_Given entries_
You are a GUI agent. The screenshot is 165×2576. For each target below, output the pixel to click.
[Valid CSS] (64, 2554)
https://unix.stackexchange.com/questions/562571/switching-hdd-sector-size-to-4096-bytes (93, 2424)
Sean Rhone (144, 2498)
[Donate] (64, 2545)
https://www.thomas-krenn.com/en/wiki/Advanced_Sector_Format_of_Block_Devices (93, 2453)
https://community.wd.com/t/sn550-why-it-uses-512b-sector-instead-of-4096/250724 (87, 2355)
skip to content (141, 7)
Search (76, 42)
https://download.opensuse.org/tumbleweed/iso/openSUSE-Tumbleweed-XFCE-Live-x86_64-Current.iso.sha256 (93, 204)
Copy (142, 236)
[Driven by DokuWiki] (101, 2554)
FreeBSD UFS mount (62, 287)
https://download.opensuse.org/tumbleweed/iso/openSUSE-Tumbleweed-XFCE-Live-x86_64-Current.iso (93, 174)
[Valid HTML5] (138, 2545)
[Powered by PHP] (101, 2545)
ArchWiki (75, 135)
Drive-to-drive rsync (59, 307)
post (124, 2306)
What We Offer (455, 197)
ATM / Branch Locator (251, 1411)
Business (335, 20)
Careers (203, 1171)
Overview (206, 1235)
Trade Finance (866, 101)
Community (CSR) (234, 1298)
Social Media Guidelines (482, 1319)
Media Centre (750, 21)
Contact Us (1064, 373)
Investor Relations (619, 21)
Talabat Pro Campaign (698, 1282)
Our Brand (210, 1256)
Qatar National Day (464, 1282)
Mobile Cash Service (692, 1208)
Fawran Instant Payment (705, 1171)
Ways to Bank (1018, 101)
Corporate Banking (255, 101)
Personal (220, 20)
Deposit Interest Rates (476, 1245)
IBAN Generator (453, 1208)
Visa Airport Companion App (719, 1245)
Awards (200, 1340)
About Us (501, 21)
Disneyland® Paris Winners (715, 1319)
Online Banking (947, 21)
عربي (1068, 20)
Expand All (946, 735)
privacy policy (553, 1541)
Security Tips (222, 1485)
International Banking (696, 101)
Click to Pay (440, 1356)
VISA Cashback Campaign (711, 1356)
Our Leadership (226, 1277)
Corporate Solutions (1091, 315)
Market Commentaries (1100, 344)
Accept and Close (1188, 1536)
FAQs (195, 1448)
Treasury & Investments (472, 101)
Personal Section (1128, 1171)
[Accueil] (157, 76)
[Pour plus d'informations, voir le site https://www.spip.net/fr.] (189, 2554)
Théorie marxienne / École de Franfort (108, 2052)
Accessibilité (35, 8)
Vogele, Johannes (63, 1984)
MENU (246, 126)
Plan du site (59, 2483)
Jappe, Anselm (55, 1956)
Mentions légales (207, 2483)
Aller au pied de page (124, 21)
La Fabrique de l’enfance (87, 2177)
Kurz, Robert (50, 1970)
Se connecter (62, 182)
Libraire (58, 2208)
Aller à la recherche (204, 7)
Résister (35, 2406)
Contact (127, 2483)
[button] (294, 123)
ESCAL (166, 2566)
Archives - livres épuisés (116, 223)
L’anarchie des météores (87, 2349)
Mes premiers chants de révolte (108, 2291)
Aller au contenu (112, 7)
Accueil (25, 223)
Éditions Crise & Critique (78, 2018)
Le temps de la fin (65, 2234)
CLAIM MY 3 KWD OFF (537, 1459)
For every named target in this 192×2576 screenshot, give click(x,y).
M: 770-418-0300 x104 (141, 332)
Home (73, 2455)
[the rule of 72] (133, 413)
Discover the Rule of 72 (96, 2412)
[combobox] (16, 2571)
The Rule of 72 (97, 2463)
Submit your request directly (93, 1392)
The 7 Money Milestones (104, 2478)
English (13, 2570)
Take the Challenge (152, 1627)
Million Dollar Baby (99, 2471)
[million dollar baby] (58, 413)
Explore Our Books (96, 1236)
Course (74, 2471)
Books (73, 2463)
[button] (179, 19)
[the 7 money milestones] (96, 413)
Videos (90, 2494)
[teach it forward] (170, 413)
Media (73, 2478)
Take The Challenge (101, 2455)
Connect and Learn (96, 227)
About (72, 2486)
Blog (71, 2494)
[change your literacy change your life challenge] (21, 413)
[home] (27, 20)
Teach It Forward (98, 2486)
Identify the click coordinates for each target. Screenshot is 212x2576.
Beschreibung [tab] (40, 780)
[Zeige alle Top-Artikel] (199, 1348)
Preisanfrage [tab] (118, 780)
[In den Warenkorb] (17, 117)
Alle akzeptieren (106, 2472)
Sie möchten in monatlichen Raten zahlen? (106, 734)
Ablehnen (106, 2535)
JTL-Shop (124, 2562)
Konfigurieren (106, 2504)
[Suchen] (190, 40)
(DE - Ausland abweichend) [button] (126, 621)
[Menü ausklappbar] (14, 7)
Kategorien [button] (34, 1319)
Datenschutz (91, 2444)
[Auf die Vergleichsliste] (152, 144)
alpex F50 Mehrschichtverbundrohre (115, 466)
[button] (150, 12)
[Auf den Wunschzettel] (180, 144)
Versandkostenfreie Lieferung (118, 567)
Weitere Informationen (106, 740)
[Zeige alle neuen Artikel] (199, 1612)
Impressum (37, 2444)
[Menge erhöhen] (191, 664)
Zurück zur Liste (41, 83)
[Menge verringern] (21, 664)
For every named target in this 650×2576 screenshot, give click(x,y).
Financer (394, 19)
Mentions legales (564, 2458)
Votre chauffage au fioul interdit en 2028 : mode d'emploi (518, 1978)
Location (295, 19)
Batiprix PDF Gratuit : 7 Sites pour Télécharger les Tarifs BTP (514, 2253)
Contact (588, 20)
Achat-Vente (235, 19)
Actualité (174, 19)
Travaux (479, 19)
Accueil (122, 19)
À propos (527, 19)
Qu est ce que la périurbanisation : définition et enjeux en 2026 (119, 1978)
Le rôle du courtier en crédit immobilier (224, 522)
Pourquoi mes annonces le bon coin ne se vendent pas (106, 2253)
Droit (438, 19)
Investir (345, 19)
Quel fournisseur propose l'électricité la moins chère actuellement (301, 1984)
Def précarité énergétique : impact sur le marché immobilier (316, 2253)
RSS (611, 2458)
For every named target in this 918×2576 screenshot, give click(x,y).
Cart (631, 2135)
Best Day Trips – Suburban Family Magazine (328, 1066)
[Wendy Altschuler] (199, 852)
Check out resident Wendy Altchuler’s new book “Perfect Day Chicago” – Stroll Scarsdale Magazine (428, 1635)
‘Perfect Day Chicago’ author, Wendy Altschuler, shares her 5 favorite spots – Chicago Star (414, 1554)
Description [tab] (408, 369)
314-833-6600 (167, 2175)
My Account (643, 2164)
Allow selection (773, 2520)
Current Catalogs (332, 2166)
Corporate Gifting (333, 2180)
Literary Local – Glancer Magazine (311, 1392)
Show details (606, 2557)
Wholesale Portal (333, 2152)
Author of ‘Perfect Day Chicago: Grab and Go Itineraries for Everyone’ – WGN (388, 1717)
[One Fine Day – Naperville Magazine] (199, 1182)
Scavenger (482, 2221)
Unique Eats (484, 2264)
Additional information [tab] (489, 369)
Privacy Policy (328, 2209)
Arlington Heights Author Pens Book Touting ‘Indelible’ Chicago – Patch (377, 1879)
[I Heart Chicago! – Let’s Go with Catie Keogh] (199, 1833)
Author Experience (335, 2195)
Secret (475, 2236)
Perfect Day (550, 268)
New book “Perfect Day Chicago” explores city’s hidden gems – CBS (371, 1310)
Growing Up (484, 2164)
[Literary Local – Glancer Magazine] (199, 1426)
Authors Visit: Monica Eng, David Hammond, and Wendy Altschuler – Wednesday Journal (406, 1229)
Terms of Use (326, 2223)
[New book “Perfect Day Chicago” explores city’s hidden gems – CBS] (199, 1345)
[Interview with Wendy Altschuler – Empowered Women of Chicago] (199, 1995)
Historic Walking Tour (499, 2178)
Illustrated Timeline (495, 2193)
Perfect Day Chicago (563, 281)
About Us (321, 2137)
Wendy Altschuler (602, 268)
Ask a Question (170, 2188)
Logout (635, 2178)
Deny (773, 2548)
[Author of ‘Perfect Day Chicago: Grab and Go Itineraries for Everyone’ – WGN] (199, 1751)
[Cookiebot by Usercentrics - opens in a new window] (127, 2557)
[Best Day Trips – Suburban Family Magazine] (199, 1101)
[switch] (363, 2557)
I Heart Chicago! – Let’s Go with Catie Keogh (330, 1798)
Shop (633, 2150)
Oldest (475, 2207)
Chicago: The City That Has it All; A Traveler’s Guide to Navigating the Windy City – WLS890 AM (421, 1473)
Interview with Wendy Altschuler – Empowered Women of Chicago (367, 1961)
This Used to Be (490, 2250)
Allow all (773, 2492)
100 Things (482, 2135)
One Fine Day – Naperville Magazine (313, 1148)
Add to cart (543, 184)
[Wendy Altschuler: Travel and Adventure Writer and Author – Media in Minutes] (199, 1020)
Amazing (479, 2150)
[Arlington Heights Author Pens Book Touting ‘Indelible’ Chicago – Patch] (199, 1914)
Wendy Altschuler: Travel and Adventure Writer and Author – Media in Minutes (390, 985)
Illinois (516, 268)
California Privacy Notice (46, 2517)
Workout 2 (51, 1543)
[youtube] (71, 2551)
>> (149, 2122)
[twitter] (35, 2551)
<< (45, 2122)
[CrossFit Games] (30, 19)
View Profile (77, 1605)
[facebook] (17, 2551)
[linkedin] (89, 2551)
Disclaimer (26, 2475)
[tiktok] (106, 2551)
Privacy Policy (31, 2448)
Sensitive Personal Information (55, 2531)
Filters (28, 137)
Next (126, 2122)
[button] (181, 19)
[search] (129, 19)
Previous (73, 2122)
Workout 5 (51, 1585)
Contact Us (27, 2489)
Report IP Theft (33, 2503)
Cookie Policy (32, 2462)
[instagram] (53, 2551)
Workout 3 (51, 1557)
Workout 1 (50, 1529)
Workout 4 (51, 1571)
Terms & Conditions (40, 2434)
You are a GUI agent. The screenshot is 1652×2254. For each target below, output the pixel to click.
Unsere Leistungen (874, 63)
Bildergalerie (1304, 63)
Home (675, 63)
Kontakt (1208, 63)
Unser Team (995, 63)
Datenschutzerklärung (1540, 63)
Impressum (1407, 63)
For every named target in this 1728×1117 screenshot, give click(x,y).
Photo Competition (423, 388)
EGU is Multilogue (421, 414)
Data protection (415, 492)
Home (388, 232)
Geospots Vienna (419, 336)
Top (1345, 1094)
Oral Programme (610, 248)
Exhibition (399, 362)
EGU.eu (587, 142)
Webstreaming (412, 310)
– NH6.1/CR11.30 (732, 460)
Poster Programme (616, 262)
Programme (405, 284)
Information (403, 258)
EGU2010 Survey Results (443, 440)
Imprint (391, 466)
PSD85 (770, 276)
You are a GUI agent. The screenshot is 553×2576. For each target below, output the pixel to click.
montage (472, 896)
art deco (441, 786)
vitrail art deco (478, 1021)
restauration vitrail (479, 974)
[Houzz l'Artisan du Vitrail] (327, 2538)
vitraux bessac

_Exercise brief_
Copy exactly the lines that run from the first line of the data to the line containing "Fawran Instant Payment (705, 1171)", please, with both ends included and nothing else.

_Solution for this task_
You are a GUI agent. The screenshot is 165×2576. For each target below, output the pixel to click.
[Valid CSS] (64, 2554)
https://unix.stackexchange.com/questions/562571/switching-hdd-sector-size-to-4096-bytes (93, 2424)
Sean Rhone (144, 2498)
[Donate] (64, 2545)
https://www.thomas-krenn.com/en/wiki/Advanced_Sector_Format_of_Block_Devices (93, 2453)
https://community.wd.com/t/sn550-why-it-uses-512b-sector-instead-of-4096/250724 (87, 2355)
skip to content (141, 7)
Search (76, 42)
https://download.opensuse.org/tumbleweed/iso/openSUSE-Tumbleweed-XFCE-Live-x86_64-Current.iso.sha256 (93, 204)
Copy (142, 236)
[Driven by DokuWiki] (101, 2554)
FreeBSD UFS mount (62, 287)
https://download.opensuse.org/tumbleweed/iso/openSUSE-Tumbleweed-XFCE-Live-x86_64-Current.iso (93, 174)
[Valid HTML5] (138, 2545)
[Powered by PHP] (101, 2545)
ArchWiki (75, 135)
Drive-to-drive rsync (59, 307)
post (124, 2306)
What We Offer (455, 197)
ATM / Branch Locator (251, 1411)
Business (335, 20)
Careers (203, 1171)
Overview (206, 1235)
Trade Finance (866, 101)
Community (CSR) (234, 1298)
Social Media Guidelines (482, 1319)
Media Centre (750, 21)
Contact Us (1064, 373)
Investor Relations (619, 21)
Talabat Pro Campaign (698, 1282)
Our Brand (210, 1256)
Qatar National Day (464, 1282)
Mobile Cash Service (692, 1208)
Fawran Instant Payment (705, 1171)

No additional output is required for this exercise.